▶ _PROVIDED DATA_:

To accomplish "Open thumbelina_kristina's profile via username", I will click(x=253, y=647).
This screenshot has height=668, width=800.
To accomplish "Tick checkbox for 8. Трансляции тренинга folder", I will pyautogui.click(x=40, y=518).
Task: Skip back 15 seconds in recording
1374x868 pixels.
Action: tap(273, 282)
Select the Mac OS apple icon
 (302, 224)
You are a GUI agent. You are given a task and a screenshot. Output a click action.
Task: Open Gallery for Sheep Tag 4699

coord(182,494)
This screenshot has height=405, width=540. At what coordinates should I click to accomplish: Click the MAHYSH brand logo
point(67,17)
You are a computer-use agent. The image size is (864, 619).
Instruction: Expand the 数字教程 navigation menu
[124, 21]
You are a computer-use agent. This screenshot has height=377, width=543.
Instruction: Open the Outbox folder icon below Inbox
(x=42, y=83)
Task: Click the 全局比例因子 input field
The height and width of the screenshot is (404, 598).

▶ _DIRECTIONS FOR THIS TASK_: Once the line with "You are a computer-use agent. This" is found, transcribe it and each line after it through the final line of the entries, exactly and only.

▶ _COMPLETED TASK_:
You are a computer-use agent. This screenshot has height=377, width=543.
Instruction: Open the Outbox folder icon below Inbox
(x=42, y=83)
Task: Click the 全局比例因子 input field
The height and width of the screenshot is (404, 598).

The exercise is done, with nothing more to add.